In September, I got several quotes from local installers for systems in the 9 kW size range as 10 kW was the maximum size allowed in our program and since they allowed a 10% variance, it gave me the greatest flexibility. While I couldn't afford any of the quotes I received, I was still interested in learning more and was hoping to find a more DIY route. On Oct. 1, at 8:00 am sharp, I decided to gamble on the enrollment fee of $180 and logged on and completed my application in the few minutes before it filled up. I would have until Oct. 15, 2011, to have my system installed and pass local inspection. In the meantime, I would work through the permitting steps,  try to find an approved "solar installer" that would work with me, and hope equipment prices would fall.

My setup was a bit unusual as my meter main was 100' from my house which did not have much roof with southern exposure. My barn, 150' from the meter main, had plenty of south-facing roofs and would help supply the electrical needs for our small farm operations. In addition to a lot of work in getting power to and from the barn, I needed to strengthen the barn and add rail attachment points. In the process, I changed my roof to white for greater reflectivity and cooler operating temperatures. In all, more work to make the barn "solar worthy" than actually installing the PV system. To learn about Solar PV, I purchased "Photovoltaic Systems" by J. Dunlop and used the internet extensively. Many of the vendor's tools were extremely helpful in designing and clarifying the installation process. Even with such rapid growth, the industry is impressive and the many folks I spoke with were extremely helpful.

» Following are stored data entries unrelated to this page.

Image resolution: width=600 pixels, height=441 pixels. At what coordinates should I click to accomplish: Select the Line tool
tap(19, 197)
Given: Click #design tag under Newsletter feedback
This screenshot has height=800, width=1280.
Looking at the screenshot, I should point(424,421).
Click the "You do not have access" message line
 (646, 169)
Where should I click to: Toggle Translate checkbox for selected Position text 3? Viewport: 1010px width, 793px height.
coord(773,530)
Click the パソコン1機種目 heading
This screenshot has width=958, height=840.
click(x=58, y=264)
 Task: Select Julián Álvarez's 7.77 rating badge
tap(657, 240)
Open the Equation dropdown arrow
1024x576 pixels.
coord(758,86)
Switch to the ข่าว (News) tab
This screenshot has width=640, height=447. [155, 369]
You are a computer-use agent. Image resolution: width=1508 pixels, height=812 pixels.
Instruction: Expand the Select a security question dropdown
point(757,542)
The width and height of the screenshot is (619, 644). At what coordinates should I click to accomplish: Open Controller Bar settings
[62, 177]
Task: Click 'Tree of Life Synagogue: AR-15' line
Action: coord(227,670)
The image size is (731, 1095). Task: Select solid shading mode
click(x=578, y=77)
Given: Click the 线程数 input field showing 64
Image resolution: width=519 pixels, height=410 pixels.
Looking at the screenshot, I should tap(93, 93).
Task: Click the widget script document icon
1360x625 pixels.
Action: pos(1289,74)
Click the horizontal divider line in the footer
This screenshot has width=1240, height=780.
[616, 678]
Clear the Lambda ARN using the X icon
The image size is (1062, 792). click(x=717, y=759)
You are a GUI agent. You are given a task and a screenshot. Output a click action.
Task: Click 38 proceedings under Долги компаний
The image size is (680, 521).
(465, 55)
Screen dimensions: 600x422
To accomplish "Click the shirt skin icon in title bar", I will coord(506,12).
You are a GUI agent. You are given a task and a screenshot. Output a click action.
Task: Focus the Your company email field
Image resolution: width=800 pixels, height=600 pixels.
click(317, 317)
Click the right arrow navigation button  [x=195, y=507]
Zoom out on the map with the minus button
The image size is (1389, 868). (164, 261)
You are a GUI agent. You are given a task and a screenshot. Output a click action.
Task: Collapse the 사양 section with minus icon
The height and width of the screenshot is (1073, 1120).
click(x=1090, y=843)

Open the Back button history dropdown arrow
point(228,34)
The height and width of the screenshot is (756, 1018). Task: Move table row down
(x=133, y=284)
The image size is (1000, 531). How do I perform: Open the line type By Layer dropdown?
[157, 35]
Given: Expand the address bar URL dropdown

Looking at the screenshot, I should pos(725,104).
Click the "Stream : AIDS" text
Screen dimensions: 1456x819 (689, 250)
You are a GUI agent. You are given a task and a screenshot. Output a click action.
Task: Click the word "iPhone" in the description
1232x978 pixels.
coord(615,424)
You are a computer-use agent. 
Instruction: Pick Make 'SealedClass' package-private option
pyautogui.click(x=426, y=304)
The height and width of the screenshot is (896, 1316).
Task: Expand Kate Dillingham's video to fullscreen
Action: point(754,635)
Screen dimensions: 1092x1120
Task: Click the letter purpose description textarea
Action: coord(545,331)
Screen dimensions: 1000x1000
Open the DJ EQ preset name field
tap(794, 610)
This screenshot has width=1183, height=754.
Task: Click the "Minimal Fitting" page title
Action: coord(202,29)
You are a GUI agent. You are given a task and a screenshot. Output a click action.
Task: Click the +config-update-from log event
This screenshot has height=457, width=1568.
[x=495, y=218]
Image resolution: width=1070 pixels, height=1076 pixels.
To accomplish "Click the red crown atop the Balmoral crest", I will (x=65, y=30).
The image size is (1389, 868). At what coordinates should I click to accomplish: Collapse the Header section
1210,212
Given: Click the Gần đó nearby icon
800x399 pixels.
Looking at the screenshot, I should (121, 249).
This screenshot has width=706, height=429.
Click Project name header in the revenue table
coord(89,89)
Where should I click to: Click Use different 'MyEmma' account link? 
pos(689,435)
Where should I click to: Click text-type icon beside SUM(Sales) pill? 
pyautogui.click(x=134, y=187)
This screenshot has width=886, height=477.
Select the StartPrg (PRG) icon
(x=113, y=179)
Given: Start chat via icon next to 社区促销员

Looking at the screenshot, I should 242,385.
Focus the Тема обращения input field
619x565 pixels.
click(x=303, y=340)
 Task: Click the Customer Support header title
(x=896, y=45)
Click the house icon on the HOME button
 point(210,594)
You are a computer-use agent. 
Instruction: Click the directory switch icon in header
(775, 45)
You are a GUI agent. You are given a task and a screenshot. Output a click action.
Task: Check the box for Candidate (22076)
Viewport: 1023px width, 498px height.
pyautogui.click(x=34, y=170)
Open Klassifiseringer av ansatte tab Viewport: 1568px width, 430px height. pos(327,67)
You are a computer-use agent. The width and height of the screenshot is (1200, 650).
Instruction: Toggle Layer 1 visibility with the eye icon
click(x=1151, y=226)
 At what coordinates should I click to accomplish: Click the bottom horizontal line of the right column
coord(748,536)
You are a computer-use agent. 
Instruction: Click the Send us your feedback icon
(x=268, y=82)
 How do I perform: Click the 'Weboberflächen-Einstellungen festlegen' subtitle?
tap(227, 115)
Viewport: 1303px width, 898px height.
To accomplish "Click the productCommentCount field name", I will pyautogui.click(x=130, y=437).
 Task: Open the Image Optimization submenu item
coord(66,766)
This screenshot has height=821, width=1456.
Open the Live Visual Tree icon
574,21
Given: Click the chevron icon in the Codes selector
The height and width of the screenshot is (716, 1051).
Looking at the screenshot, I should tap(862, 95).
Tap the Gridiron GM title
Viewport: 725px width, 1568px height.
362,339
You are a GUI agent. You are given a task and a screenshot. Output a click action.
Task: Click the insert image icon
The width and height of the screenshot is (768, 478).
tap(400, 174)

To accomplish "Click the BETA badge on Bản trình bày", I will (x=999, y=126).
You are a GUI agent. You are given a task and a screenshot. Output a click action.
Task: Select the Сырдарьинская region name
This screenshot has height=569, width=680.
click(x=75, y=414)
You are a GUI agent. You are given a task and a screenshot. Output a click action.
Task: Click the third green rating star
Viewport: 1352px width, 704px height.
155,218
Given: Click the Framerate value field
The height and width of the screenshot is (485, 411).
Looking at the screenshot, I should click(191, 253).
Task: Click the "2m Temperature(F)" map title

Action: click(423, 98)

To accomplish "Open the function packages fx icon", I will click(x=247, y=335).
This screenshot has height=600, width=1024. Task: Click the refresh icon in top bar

The most challenging parts of this project were the red tape and permit requirements along with the stress of unknowns you were afraid to ask about in case it opened another can of worms. While my state is a strong promoter of alternative energy, the regulatory hurdles for small residential PV solar systems can be extensive and add significantly to the cost and time of installation.  As an example, my friend had to pay $800 for a wildlife impact study for putting solar panels on his roof. All of his neighbors interested in PV would have had this same requirement as well. Our state code also doesn't allow panels to be tilted more than 18" off the slope of the roof, which amounts to a 5% difference in production in my case. Like promoting fuel-efficient vehicles but then forcing them to run on deflated tires because they want a lower profile. A low profile on a historic building is understandable, but statewide, that is ludicrous! These kinds of impediments and restrictions, of which there are many, will keep Solar PV from wider adoption, especially for folks wanting to start small as it significantly increases the price per watt. As prices of equipment continue to drop, the permitting fees and labor to go through these processes make up an increasing percentage of the cost of a PV system installation.

By September 2011, I had my permit in hand and was seeing more than a $1./ watt drop in PV modules since the previous December. I had shopped around a lot and the help I received at Greentech Renewables was excellent and they were very competitive on the American-made panels I wanted. From the DIY perspective, it was great having someone like Ryan who could answer my questions but was honest enough to tell me when he didn't know and track down the answers. He also made sure I had all the right size parts and connectors (details a first-timer often overlooks), which was critical since my timeline was so short. Everything was in stock as promised and arrived 5 days after ordering.

It is helpful to remind your vendor what kind of incentive program you may be on. As an example, my barn roof had a relatively low angle of 13 degrees. Using our local rates,  PVWatts calculated a $26/year difference if my panels were raised 11 degrees. This would not justify the extra expense, but with the FIT plan, each kWh was 5x more valuable and PVWatts calculated an increase of $120 /year in value if I installed 7" standoffs.  For similar reasons, plus the ease of installation,  I chose to go with Enphase 215 microinverters to optimize my system's production.  Admittedly, I also liked the idea of being able to see each panel's production and figured that if in the future a panel gets damaged, I won't be struggling to find a matching panel or have an entire string's production reduced until I do. With the FIT program I can't use the state's tax credit and subsidy, my only means of paying off the system is with production. Between my standoffs and spacing between rows, installation, maintenance, and or replacing any components is easy.  While the folks at Enphase had warned me that my inverters might have trouble communicating over the 250' to the Envoy receiver back at my house, they did have a solution for me. But when I plugged it in, every inverter checked in fine and I have had no problems to date.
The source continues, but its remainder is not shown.